Transcription should be exact. Include all entries.

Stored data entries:
╔══
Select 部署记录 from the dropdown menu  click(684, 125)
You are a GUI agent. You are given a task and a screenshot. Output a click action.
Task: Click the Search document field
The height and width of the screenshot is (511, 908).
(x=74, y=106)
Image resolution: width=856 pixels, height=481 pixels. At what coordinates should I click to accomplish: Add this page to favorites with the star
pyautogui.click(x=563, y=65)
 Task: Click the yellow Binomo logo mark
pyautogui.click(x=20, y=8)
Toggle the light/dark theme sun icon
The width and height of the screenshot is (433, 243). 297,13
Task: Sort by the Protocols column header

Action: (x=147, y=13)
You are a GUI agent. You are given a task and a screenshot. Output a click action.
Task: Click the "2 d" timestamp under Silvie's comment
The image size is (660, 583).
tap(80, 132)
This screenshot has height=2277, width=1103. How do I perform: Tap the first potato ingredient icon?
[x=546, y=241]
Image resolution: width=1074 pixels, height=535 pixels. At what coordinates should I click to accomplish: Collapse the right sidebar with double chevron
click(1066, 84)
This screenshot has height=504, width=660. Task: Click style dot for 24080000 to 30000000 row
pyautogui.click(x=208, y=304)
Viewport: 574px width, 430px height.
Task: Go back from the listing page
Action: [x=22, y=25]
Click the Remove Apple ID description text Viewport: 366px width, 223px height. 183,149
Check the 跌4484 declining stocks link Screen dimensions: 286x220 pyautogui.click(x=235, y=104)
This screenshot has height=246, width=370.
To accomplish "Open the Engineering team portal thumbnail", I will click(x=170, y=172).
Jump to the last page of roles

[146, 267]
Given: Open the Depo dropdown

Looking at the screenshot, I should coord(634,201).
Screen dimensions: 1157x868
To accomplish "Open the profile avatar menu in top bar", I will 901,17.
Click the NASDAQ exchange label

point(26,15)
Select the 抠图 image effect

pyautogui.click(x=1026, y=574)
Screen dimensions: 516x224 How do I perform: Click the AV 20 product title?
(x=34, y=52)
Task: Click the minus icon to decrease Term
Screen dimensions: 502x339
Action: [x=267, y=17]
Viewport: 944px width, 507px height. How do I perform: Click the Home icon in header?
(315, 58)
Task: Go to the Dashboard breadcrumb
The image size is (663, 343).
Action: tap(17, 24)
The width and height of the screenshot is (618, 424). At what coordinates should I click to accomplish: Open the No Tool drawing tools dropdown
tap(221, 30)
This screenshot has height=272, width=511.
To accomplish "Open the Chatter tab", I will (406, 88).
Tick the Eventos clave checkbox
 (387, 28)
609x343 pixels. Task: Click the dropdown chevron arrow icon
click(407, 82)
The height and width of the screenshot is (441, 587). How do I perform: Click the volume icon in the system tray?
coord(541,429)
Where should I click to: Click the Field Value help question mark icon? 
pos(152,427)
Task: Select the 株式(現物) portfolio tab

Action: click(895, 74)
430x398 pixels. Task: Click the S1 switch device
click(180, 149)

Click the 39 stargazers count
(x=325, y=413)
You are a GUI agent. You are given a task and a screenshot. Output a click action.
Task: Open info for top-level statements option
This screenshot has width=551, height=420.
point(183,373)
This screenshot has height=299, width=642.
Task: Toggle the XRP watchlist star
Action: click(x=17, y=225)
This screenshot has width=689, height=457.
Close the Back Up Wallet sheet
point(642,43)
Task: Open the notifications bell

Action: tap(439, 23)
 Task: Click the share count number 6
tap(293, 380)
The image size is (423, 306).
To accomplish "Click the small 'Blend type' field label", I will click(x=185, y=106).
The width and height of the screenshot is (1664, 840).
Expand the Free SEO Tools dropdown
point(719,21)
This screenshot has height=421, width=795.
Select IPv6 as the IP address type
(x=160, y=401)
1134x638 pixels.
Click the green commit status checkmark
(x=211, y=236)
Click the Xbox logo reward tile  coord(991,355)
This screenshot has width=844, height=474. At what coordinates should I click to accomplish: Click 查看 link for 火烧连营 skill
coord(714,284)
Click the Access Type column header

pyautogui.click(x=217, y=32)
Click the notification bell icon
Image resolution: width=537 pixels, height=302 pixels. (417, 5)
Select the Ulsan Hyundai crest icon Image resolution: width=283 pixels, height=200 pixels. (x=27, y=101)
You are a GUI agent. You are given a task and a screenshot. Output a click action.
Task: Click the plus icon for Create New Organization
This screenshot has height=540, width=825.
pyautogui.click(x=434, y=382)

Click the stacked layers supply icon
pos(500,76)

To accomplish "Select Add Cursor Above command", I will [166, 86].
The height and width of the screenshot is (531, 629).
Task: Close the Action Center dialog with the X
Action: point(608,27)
╚══
- ANSWER TO THE PROBLEM
Select 部署记录 from the dropdown menu  click(684, 125)
You are a GUI agent. You are given a task and a screenshot. Output a click action.
Task: Click the Search document field
The height and width of the screenshot is (511, 908).
(x=74, y=106)
Image resolution: width=856 pixels, height=481 pixels. At what coordinates should I click to accomplish: Add this page to favorites with the star
pyautogui.click(x=563, y=65)
 Task: Click the yellow Binomo logo mark
pyautogui.click(x=20, y=8)
Toggle the light/dark theme sun icon
The width and height of the screenshot is (433, 243). 297,13
Task: Sort by the Protocols column header

Action: (x=147, y=13)
You are a GUI agent. You are given a task and a screenshot. Output a click action.
Task: Click the "2 d" timestamp under Silvie's comment
The image size is (660, 583).
tap(80, 132)
This screenshot has height=2277, width=1103. How do I perform: Tap the first potato ingredient icon?
[x=546, y=241]
Image resolution: width=1074 pixels, height=535 pixels. At what coordinates should I click to accomplish: Collapse the right sidebar with double chevron
click(1066, 84)
This screenshot has height=504, width=660. Task: Click style dot for 24080000 to 30000000 row
pyautogui.click(x=208, y=304)
Viewport: 574px width, 430px height.
Task: Go back from the listing page
Action: [x=22, y=25]
Click the Remove Apple ID description text Viewport: 366px width, 223px height. 183,149
Check the 跌4484 declining stocks link Screen dimensions: 286x220 pyautogui.click(x=235, y=104)
This screenshot has height=246, width=370.
To accomplish "Open the Engineering team portal thumbnail", I will click(x=170, y=172).
Jump to the last page of roles

[146, 267]
Given: Open the Depo dropdown

Looking at the screenshot, I should coord(634,201).
Screen dimensions: 1157x868
To accomplish "Open the profile avatar menu in top bar", I will 901,17.
Click the NASDAQ exchange label

point(26,15)
Select the 抠图 image effect

pyautogui.click(x=1026, y=574)
Screen dimensions: 516x224 How do I perform: Click the AV 20 product title?
(x=34, y=52)
Task: Click the minus icon to decrease Term
Screen dimensions: 502x339
Action: [x=267, y=17]
Viewport: 944px width, 507px height. How do I perform: Click the Home icon in header?
(315, 58)
Task: Go to the Dashboard breadcrumb
The image size is (663, 343).
Action: tap(17, 24)
The width and height of the screenshot is (618, 424). At what coordinates should I click to accomplish: Open the No Tool drawing tools dropdown
tap(221, 30)
This screenshot has height=272, width=511.
To accomplish "Open the Chatter tab", I will (406, 88).
Tick the Eventos clave checkbox
 (387, 28)
609x343 pixels. Task: Click the dropdown chevron arrow icon
click(407, 82)
The height and width of the screenshot is (441, 587). How do I perform: Click the volume icon in the system tray?
coord(541,429)
Where should I click to: Click the Field Value help question mark icon? 
pos(152,427)
Task: Select the 株式(現物) portfolio tab

Action: click(895, 74)
430x398 pixels. Task: Click the S1 switch device
click(180, 149)

Click the 39 stargazers count
(x=325, y=413)
You are a GUI agent. You are given a task and a screenshot. Output a click action.
Task: Open info for top-level statements option
This screenshot has width=551, height=420.
point(183,373)
This screenshot has height=299, width=642.
Task: Toggle the XRP watchlist star
Action: click(x=17, y=225)
This screenshot has width=689, height=457.
Close the Back Up Wallet sheet
point(642,43)
Task: Open the notifications bell

Action: tap(439, 23)
 Task: Click the share count number 6
tap(293, 380)
The image size is (423, 306).
To accomplish "Click the small 'Blend type' field label", I will click(x=185, y=106).
The width and height of the screenshot is (1664, 840).
Expand the Free SEO Tools dropdown
point(719,21)
This screenshot has height=421, width=795.
Select IPv6 as the IP address type
(x=160, y=401)
1134x638 pixels.
Click the green commit status checkmark
(x=211, y=236)
Click the Xbox logo reward tile  coord(991,355)
This screenshot has width=844, height=474. At what coordinates should I click to accomplish: Click 查看 link for 火烧连营 skill
coord(714,284)
Click the Access Type column header

pyautogui.click(x=217, y=32)
Click the notification bell icon
Image resolution: width=537 pixels, height=302 pixels. (417, 5)
Select the Ulsan Hyundai crest icon Image resolution: width=283 pixels, height=200 pixels. (x=27, y=101)
You are a GUI agent. You are given a task and a screenshot. Output a click action.
Task: Click the plus icon for Create New Organization
This screenshot has height=540, width=825.
pyautogui.click(x=434, y=382)

Click the stacked layers supply icon
pos(500,76)

To accomplish "Select Add Cursor Above command", I will [166, 86].
The height and width of the screenshot is (531, 629).
Task: Close the Action Center dialog with the X
Action: point(608,27)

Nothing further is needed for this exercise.